┌────────
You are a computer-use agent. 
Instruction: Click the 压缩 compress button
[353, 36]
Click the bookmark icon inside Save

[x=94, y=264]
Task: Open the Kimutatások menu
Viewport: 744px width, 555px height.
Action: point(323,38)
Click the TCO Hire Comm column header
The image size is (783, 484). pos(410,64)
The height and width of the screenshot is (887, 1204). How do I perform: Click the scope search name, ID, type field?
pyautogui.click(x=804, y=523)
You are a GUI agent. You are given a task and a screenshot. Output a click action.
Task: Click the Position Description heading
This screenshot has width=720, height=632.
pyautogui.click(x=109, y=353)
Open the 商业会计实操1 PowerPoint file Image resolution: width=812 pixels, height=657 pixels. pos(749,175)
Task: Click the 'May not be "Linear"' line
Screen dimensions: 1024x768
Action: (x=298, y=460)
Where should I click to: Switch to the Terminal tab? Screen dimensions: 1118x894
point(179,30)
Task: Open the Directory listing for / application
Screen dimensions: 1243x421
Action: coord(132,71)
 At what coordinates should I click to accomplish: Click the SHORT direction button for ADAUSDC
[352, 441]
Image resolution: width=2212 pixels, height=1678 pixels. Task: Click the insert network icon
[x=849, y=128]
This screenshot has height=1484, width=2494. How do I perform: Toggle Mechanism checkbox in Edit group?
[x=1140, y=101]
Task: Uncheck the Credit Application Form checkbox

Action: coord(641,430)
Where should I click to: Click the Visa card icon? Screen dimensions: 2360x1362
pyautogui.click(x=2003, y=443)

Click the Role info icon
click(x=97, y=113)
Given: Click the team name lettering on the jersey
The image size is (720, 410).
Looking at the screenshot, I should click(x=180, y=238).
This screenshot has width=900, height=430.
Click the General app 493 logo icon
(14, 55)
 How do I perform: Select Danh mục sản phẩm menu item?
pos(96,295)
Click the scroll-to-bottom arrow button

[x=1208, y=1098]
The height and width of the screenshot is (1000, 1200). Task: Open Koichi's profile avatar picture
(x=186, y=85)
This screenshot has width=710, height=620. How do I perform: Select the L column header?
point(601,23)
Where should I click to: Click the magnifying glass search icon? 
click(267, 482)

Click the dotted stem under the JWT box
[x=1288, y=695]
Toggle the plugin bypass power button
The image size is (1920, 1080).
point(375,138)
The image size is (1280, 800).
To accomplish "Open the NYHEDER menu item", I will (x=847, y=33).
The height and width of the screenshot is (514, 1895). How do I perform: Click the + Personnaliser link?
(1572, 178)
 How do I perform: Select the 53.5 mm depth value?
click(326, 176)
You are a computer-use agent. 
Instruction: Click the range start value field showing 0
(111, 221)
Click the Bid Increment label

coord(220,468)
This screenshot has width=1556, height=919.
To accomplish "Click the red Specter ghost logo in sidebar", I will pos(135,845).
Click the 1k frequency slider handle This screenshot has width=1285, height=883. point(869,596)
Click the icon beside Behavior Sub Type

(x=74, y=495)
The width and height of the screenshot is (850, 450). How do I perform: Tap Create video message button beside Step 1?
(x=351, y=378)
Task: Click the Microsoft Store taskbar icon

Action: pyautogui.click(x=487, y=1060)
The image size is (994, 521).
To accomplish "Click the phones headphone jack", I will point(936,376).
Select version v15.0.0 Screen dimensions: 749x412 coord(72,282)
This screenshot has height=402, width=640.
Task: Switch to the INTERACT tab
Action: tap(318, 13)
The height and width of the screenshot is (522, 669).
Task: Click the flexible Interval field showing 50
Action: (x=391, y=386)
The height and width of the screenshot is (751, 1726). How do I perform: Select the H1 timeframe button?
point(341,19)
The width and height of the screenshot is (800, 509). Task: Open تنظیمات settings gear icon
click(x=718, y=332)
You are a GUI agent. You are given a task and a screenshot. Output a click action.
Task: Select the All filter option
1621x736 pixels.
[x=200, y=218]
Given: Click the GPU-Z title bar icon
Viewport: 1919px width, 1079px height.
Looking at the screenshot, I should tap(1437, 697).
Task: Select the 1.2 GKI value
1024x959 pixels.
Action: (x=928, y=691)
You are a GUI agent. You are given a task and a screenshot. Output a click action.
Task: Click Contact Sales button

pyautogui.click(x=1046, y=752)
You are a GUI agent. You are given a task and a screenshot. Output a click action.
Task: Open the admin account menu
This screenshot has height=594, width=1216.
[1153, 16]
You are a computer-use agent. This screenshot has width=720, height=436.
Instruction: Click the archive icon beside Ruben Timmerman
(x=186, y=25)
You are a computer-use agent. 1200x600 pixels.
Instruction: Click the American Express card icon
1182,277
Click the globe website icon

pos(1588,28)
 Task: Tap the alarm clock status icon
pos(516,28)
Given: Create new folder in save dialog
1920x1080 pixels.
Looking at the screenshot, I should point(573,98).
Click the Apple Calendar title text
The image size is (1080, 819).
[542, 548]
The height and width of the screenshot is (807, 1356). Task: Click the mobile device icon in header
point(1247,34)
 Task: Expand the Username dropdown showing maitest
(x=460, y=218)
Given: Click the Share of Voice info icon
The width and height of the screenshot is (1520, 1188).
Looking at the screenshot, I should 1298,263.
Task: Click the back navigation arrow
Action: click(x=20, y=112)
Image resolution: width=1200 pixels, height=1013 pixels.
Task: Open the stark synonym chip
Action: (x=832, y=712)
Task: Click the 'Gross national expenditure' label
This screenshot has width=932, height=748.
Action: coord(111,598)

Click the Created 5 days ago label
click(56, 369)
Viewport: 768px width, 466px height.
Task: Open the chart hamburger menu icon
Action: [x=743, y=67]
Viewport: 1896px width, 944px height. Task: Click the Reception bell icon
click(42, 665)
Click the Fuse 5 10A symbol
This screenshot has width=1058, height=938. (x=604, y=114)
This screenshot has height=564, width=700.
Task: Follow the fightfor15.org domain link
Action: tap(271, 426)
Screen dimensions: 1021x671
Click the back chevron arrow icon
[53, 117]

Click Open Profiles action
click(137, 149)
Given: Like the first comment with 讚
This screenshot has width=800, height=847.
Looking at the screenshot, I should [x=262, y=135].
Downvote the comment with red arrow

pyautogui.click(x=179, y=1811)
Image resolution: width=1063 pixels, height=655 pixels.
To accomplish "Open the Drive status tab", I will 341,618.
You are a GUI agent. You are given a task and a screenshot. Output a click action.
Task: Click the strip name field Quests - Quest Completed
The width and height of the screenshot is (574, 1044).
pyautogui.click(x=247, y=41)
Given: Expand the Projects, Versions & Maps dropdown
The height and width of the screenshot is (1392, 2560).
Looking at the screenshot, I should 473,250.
└────────
Work required:
Turn the rows above into a Markdown table with two columns, Number and Content. Give each non-blank line its own table row in order, numbered from 1, and leave out the blank lines.

Written reply:
| Number | Content |
|---|---|
| 1 | You are a computer-use agent.  |
| 2 | Instruction: Click the 压缩 compress button |
| 3 | [353, 36] |
| 4 | Click the bookmark icon inside Save |
| 5 | [x=94, y=264] |
| 6 | Task: Open the Kimutatások menu |
| 7 | Viewport: 744px width, 555px height. |
| 8 | Action: point(323,38) |
| 9 | Click the TCO Hire Comm column header |
| 10 | The image size is (783, 484). pos(410,64) |
| 11 | The height and width of the screenshot is (887, 1204). How do I perform: Click the scope search name, ID, type field? |
| 12 | pyautogui.click(x=804, y=523) |
| 13 | You are a GUI agent. You are given a task and a screenshot. Output a click action. |
| 14 | Task: Click the Position Description heading |
| 15 | This screenshot has width=720, height=632. |
| 16 | pyautogui.click(x=109, y=353) |
| 17 | Open the 商业会计实操1 PowerPoint file Image resolution: width=812 pixels, height=657 pixels. pos(749,175) |
| 18 | Task: Click the 'May not be "Linear"' line |
| 19 | Screen dimensions: 1024x768 |
| 20 | Action: (x=298, y=460) |
| 21 | Where should I click to: Switch to the Terminal tab? Screen dimensions: 1118x894 |
| 22 | point(179,30) |
| 23 | Task: Open the Directory listing for / application |
| 24 | Screen dimensions: 1243x421 |
| 25 | Action: coord(132,71) |
| 26 |  At what coordinates should I click to accomplish: Click the SHORT direction button for ADAUSDC |
| 27 | [352, 441] |
| 28 | Image resolution: width=2212 pixels, height=1678 pixels. Task: Click the insert network icon |
| 29 | [x=849, y=128] |
| 30 | This screenshot has height=1484, width=2494. How do I perform: Toggle Mechanism checkbox in Edit group? |
| 31 | [x=1140, y=101] |
| 32 | Task: Uncheck the Credit Application Form checkbox |
| 33 | Action: coord(641,430) |
| 34 | Where should I click to: Click the Visa card icon? Screen dimensions: 2360x1362 |
| 35 | pyautogui.click(x=2003, y=443) |
| 36 | Click the Role info icon |
| 37 | click(x=97, y=113) |
| 38 | Given: Click the team name lettering on the jersey |
| 39 | The image size is (720, 410). |
| 40 | Looking at the screenshot, I should click(x=180, y=238). |
| 41 | This screenshot has width=900, height=430. |
| 42 | Click the General app 493 logo icon |
| 43 | (14, 55) |
| 44 |  How do I perform: Select Danh mục sản phẩm menu item? |
| 45 | pos(96,295) |
| 46 | Click the scroll-to-bottom arrow button |
| 47 | [x=1208, y=1098] |
| 48 | The height and width of the screenshot is (1000, 1200). Task: Open Koichi's profile avatar picture |
| 49 | (x=186, y=85) |
| 50 | This screenshot has width=710, height=620. How do I perform: Select the L column header? |
| 51 | point(601,23) |
| 52 | Where should I click to: Click the magnifying glass search icon?  |
| 53 | click(267, 482) |
| 54 | Click the dotted stem under the JWT box |
| 55 | [x=1288, y=695] |
| 56 | Toggle the plugin bypass power button |
| 57 | The image size is (1920, 1080). |
| 58 | point(375,138) |
| 59 | The image size is (1280, 800). |
| 60 | To accomplish "Open the NYHEDER menu item", I will (x=847, y=33). |
| 61 | The height and width of the screenshot is (514, 1895). How do I perform: Click the + Personnaliser link? |
| 62 | (1572, 178) |
| 63 |  How do I perform: Select the 53.5 mm depth value? |
| 64 | click(326, 176) |
| 65 | You are a computer-use agent.  |
| 66 | Instruction: Click the range start value field showing 0 |
| 67 | (111, 221) |
| 68 | Click the Bid Increment label |
| 69 | coord(220,468) |
| 70 | This screenshot has width=1556, height=919. |
| 71 | To accomplish "Click the red Specter ghost logo in sidebar", I will pos(135,845). |
| 72 | Click the 1k frequency slider handle This screenshot has width=1285, height=883. point(869,596) |
| 73 | Click the icon beside Behavior Sub Type |
| 74 | (x=74, y=495) |
| 75 | The width and height of the screenshot is (850, 450). How do I perform: Tap Create video message button beside Step 1? |
| 76 | (x=351, y=378) |
| 77 | Task: Click the Microsoft Store taskbar icon |
| 78 | Action: pyautogui.click(x=487, y=1060) |
| 79 | The image size is (994, 521). |
| 80 | To accomplish "Click the phones headphone jack", I will point(936,376). |
| 81 | Select version v15.0.0 Screen dimensions: 749x412 coord(72,282) |
| 82 | This screenshot has height=402, width=640. |
| 83 | Task: Switch to the INTERACT tab |
| 84 | Action: tap(318, 13) |
| 85 | The height and width of the screenshot is (522, 669). |
| 86 | Task: Click the flexible Interval field showing 50 |
| 87 | Action: (x=391, y=386) |
| 88 | The height and width of the screenshot is (751, 1726). How do I perform: Select the H1 timeframe button? |
| 89 | point(341,19) |
| 90 | The width and height of the screenshot is (800, 509). Task: Open تنظیمات settings gear icon |
| 91 | click(x=718, y=332) |
| 92 | You are a GUI agent. You are given a task and a screenshot. Output a click action. |
| 93 | Task: Select the All filter option |
| 94 | 1621x736 pixels. |
| 95 | [x=200, y=218] |
| 96 | Given: Click the GPU-Z title bar icon |
| 97 | Viewport: 1919px width, 1079px height. |
| 98 | Looking at the screenshot, I should tap(1437, 697). |
| 99 | Task: Select the 1.2 GKI value |
| 100 | 1024x959 pixels. |
| 101 | Action: (x=928, y=691) |
| 102 | You are a GUI agent. You are given a task and a screenshot. Output a click action. |
| 103 | Task: Click Contact Sales button |
| 104 | pyautogui.click(x=1046, y=752) |
| 105 | You are a GUI agent. You are given a task and a screenshot. Output a click action. |
| 106 | Task: Open the admin account menu |
| 107 | This screenshot has height=594, width=1216. |
| 108 | [1153, 16] |
| 109 | You are a computer-use agent. This screenshot has width=720, height=436. |
| 110 | Instruction: Click the archive icon beside Ruben Timmerman |
| 111 | (x=186, y=25) |
| 112 | You are a computer-use agent. 1200x600 pixels. |
| 113 | Instruction: Click the American Express card icon |
| 114 | 1182,277 |
| 115 | Click the globe website icon |
| 116 | pos(1588,28) |
| 117 |  Task: Tap the alarm clock status icon |
| 118 | pos(516,28) |
| 119 | Given: Create new folder in save dialog |
| 120 | 1920x1080 pixels. |
| 121 | Looking at the screenshot, I should point(573,98). |
| 122 | Click the Apple Calendar title text |
| 123 | The image size is (1080, 819). |
| 124 | [542, 548] |
| 125 | The height and width of the screenshot is (807, 1356). Task: Click the mobile device icon in header |
| 126 | point(1247,34) |
| 127 |  Task: Expand the Username dropdown showing maitest |
| 128 | (x=460, y=218) |
| 129 | Given: Click the Share of Voice info icon |
| 130 | The width and height of the screenshot is (1520, 1188). |
| 131 | Looking at the screenshot, I should 1298,263. |
| 132 | Task: Click the back navigation arrow |
| 133 | Action: click(x=20, y=112) |
| 134 | Image resolution: width=1200 pixels, height=1013 pixels. |
| 135 | Task: Open the stark synonym chip |
| 136 | Action: (x=832, y=712) |
| 137 | Task: Click the 'Gross national expenditure' label |
| 138 | This screenshot has width=932, height=748. |
| 139 | Action: coord(111,598) |
| 140 | Click the Created 5 days ago label |
| 141 | click(56, 369) |
| 142 | Viewport: 768px width, 466px height. |
| 143 | Task: Open the chart hamburger menu icon |
| 144 | Action: [x=743, y=67] |
| 145 | Viewport: 1896px width, 944px height. Task: Click the Reception bell icon |
| 146 | click(42, 665) |
| 147 | Click the Fuse 5 10A symbol |
| 148 | This screenshot has width=1058, height=938. (x=604, y=114) |
| 149 | This screenshot has height=564, width=700. |
| 150 | Task: Follow the fightfor15.org domain link |
| 151 | Action: tap(271, 426) |
| 152 | Screen dimensions: 1021x671 |
| 153 | Click the back chevron arrow icon |
| 154 | [53, 117] |
| 155 | Click Open Profiles action |
| 156 | click(137, 149) |
| 157 | Given: Like the first comment with 讚 |
| 158 | This screenshot has width=800, height=847. |
| 159 | Looking at the screenshot, I should [x=262, y=135]. |
| 160 | Downvote the comment with red arrow |
| 161 | pyautogui.click(x=179, y=1811) |
| 162 | Image resolution: width=1063 pixels, height=655 pixels. |
| 163 | To accomplish "Open the Drive status tab", I will 341,618. |
| 164 | You are a GUI agent. You are given a task and a screenshot. Output a click action. |
| 165 | Task: Click the strip name field Quests - Quest Completed |
| 166 | The width and height of the screenshot is (574, 1044). |
| 167 | pyautogui.click(x=247, y=41) |
| 168 | Given: Expand the Projects, Versions & Maps dropdown |
| 169 | The height and width of the screenshot is (1392, 2560). |
| 170 | Looking at the screenshot, I should 473,250. |